YOUR TASK:
The first line of the entries through the line bearing "Screenshot is 1820x2022.": copy these lines exactly and return nothing else.

(Dataset entries)
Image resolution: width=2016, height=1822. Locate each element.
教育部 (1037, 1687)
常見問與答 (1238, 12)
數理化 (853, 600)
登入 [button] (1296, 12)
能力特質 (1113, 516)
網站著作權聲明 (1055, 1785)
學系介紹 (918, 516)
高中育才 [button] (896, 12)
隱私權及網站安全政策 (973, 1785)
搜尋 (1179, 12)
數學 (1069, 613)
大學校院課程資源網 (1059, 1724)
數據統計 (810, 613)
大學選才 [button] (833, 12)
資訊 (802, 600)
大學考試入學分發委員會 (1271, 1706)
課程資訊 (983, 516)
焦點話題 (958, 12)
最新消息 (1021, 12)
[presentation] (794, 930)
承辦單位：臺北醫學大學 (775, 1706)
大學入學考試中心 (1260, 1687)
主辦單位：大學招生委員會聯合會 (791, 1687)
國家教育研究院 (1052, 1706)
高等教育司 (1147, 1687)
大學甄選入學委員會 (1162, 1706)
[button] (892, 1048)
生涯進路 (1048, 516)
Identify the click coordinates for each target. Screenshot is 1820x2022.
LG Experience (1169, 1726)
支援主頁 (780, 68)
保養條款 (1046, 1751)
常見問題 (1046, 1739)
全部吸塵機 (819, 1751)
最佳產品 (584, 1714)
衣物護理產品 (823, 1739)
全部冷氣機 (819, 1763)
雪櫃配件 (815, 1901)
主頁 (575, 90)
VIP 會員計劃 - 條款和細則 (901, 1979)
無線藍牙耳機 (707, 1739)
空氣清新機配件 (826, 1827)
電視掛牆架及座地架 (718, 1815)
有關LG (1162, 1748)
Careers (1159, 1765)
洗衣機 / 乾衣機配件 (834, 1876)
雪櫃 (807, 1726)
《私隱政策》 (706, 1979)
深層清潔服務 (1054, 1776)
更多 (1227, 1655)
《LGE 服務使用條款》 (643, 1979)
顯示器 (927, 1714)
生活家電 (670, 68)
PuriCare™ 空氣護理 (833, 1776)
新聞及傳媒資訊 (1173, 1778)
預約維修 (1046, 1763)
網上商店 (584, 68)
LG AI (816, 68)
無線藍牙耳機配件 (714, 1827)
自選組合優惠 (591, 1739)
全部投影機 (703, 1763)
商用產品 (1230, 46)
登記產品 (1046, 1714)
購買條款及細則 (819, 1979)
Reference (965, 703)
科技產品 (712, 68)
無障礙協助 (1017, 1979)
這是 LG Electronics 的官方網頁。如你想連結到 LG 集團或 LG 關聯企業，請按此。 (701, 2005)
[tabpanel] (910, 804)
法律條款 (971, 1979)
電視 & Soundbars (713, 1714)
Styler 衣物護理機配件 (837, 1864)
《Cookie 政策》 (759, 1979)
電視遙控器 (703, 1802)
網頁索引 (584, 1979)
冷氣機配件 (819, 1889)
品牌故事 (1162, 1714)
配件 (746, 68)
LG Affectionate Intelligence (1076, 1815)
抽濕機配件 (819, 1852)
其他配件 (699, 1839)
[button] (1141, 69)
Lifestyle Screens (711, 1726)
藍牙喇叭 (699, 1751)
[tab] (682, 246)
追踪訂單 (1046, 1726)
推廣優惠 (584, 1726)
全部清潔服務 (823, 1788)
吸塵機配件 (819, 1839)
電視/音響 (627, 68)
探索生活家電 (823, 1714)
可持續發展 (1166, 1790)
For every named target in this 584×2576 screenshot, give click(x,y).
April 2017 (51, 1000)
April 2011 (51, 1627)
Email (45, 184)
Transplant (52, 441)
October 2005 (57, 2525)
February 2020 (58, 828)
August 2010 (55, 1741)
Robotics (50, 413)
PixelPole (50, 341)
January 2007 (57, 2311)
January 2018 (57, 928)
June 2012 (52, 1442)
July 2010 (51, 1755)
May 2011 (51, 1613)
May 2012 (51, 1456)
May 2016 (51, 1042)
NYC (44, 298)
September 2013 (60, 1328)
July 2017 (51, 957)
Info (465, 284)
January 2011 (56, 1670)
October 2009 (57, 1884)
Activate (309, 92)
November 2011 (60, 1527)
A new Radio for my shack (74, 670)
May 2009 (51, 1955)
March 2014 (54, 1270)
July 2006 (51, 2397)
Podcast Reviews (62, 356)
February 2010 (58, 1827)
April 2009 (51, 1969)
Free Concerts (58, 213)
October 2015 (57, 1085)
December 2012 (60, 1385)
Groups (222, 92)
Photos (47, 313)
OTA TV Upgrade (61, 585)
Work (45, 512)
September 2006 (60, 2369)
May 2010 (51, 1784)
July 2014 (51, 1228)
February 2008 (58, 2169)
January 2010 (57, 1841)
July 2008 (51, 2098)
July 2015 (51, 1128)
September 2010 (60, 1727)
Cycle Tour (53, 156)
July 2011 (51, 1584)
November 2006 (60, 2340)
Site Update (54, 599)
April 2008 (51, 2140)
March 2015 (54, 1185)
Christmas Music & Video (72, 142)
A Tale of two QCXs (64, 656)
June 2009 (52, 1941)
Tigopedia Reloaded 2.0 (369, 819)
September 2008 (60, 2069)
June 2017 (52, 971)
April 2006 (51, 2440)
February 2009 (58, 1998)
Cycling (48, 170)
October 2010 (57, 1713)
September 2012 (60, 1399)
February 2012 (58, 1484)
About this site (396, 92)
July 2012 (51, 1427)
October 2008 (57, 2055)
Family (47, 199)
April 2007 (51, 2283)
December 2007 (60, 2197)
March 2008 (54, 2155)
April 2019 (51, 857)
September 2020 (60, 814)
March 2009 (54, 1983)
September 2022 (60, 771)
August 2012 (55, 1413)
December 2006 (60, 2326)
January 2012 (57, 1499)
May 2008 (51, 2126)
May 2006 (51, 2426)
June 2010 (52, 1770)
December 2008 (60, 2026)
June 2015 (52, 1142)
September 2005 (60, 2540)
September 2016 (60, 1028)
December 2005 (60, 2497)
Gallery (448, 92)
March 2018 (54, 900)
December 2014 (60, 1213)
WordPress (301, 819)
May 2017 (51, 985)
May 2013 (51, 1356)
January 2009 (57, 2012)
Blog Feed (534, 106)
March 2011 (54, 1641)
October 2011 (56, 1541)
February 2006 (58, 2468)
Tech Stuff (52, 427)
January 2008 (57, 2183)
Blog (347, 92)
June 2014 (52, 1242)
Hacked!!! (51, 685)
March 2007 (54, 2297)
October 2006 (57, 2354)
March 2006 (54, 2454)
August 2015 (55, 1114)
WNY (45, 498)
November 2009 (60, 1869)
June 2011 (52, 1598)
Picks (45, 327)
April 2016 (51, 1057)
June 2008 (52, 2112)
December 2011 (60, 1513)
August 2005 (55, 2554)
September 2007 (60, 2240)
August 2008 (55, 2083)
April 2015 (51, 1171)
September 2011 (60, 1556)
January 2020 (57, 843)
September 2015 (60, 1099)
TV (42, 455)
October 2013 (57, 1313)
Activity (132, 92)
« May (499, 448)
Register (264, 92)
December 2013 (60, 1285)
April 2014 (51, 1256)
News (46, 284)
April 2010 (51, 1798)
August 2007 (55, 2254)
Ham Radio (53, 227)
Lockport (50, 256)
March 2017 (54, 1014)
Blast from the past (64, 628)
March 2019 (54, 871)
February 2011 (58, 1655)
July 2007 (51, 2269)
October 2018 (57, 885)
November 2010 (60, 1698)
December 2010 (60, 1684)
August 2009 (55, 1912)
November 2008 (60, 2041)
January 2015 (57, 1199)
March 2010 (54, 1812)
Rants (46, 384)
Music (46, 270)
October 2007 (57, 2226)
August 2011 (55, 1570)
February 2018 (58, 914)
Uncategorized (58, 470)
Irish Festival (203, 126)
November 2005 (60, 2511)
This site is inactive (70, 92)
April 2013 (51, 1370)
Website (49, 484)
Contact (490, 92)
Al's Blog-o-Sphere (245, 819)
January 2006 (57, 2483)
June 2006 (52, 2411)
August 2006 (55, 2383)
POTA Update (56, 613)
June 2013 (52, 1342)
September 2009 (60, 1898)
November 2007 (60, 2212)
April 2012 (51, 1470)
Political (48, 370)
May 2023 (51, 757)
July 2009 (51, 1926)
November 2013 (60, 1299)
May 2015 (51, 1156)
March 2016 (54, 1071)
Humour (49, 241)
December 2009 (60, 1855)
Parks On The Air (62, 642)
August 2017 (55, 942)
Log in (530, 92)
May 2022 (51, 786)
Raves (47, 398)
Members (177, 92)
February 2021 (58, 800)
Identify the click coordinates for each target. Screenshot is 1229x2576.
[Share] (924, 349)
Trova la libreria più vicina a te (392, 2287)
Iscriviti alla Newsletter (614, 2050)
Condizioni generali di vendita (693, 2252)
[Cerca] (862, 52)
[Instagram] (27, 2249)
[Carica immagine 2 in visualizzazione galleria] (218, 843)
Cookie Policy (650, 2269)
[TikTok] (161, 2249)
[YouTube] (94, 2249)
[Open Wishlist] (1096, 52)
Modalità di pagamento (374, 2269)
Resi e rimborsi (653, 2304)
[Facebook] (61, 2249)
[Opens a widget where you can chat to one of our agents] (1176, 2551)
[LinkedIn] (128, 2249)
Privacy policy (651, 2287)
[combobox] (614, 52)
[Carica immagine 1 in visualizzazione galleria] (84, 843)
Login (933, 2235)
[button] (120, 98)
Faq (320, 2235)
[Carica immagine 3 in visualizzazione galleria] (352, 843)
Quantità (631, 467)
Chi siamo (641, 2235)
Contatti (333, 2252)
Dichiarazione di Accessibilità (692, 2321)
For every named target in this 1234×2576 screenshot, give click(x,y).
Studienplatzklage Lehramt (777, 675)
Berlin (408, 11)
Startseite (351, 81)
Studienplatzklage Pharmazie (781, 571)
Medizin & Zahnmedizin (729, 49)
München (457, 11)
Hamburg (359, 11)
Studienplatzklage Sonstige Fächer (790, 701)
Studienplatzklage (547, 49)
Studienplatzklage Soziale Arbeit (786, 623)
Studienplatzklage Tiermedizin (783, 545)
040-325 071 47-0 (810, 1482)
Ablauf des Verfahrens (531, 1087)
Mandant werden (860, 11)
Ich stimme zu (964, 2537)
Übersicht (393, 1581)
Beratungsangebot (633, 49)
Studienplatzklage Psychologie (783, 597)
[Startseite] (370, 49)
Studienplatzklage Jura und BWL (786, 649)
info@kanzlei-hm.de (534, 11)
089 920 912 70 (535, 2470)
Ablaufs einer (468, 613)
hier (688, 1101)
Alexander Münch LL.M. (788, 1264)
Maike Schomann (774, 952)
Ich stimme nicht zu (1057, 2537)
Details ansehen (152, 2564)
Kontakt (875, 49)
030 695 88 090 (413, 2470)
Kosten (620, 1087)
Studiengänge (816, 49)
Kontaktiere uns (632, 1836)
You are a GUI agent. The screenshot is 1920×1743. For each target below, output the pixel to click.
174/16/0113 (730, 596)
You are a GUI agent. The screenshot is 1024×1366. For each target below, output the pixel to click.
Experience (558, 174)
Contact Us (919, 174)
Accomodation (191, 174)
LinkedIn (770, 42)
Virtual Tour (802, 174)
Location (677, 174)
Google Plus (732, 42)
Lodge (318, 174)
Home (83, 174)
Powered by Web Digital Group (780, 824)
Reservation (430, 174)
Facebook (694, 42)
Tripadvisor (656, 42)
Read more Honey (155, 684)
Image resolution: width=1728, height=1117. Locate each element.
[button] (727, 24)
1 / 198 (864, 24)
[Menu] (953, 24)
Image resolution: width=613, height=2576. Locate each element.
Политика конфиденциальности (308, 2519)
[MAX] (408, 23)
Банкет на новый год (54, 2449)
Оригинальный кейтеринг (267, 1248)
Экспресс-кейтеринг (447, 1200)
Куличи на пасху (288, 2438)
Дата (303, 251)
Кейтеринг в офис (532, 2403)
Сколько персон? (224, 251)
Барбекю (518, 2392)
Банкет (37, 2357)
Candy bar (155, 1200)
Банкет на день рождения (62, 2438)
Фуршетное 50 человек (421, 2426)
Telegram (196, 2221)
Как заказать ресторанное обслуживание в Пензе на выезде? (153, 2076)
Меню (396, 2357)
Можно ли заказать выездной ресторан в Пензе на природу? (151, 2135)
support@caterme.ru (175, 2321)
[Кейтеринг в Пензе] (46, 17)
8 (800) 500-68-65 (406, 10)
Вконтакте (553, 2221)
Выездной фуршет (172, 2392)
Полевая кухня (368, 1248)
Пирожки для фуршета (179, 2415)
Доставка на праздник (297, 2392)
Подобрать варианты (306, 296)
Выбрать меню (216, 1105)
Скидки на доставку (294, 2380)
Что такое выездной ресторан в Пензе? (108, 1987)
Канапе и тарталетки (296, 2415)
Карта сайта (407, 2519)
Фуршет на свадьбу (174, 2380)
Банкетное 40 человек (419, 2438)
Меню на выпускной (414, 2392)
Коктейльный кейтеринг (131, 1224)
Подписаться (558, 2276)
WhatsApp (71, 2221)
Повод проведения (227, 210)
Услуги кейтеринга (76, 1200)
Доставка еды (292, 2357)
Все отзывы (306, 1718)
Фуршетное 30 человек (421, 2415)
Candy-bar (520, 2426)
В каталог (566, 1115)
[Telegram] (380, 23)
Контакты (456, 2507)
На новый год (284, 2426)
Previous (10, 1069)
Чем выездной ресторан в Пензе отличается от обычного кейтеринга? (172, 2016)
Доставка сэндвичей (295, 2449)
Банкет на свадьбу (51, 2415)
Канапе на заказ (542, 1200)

FINAL ANSWER:
Image resolution: width=2016, height=1822. Locate each element.
教育部 (1037, 1687)
常見問與答 (1238, 12)
數理化 (853, 600)
登入 [button] (1296, 12)
能力特質 (1113, 516)
網站著作權聲明 (1055, 1785)
學系介紹 (918, 516)
高中育才 [button] (896, 12)
隱私權及網站安全政策 (973, 1785)
搜尋 (1179, 12)
數學 (1069, 613)
大學校院課程資源網 (1059, 1724)
數據統計 (810, 613)
大學選才 [button] (833, 12)
資訊 (802, 600)
大學考試入學分發委員會 (1271, 1706)
課程資訊 (983, 516)
焦點話題 (958, 12)
最新消息 (1021, 12)
[presentation] (794, 930)
承辦單位：臺北醫學大學 (775, 1706)
大學入學考試中心 (1260, 1687)
主辦單位：大學招生委員會聯合會 (791, 1687)
國家教育研究院 (1052, 1706)
高等教育司 (1147, 1687)
大學甄選入學委員會 (1162, 1706)
[button] (892, 1048)
生涯進路 (1048, 516)
Identify the click coordinates for each target. Screenshot is 1820x2022.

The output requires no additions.